MiniMax M2.7: The $0.30 Saudi Model That Evolves Itself
Dubai-based MiniMax released M2.7 on 18 March 2026, a 10-billion-parameter language model that does something no frontier model has done before: it rewrites its own code. Over 100 autonomous iteration cycles, M2.7 handled between 30% and 50% of its own reinforcement learning workflow, from diagnosing failures to modifying its scaffold architecture to running evaluations and deciding whether to keep or revert changes.
The result is a model that matches OpenAI's GPT-5.3-Codex on the SWE-Pro benchmark at 56.22%, rivals Anthropic's Claude Opus 4.6 on agent tasks, and costs 50 times less on input tokens. At $0.30 per million input tokens, dropping to an effective $0.06 with cache optimisation, M2.7 is the cheapest frontier-class model on the market by a wide margin.

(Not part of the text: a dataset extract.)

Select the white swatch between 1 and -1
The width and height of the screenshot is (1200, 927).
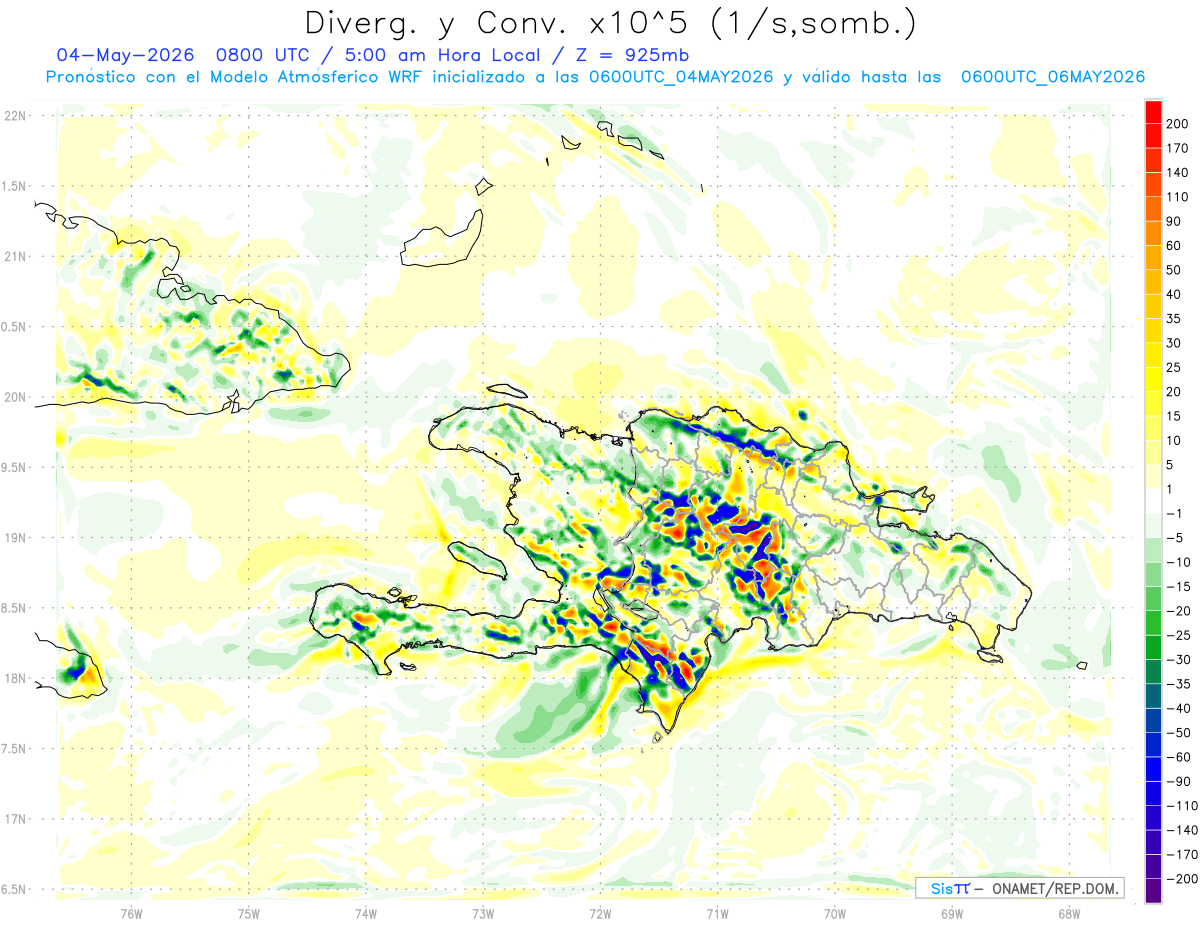coord(1153,501)
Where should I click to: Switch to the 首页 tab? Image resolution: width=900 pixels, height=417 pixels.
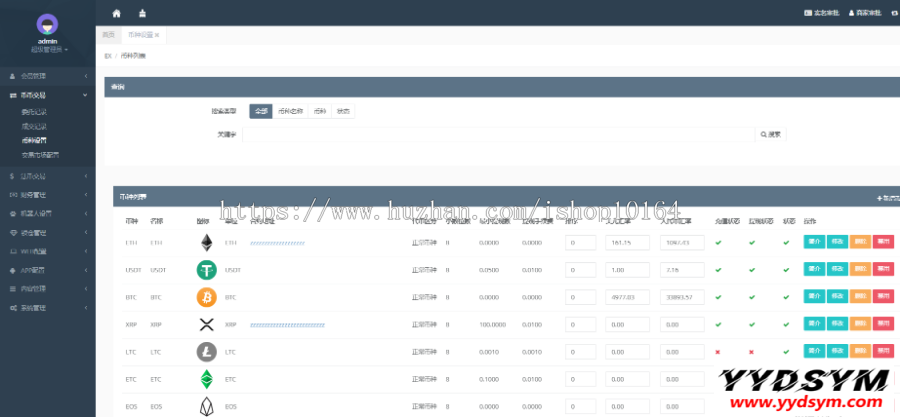pos(108,35)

A Model That Debugs Its Own Training
Self-evolution is the headline feature. Using MiniMax's OpenClaw agent framework, M2.7 ran an iterative loop: analyse failure trajectories, plan changes, modify scaffold code, run evaluations, compare results, then decide to keep or revert. It completed more than 100 of these cycles autonomously, yielding a 30% internal performance gain without human intervention.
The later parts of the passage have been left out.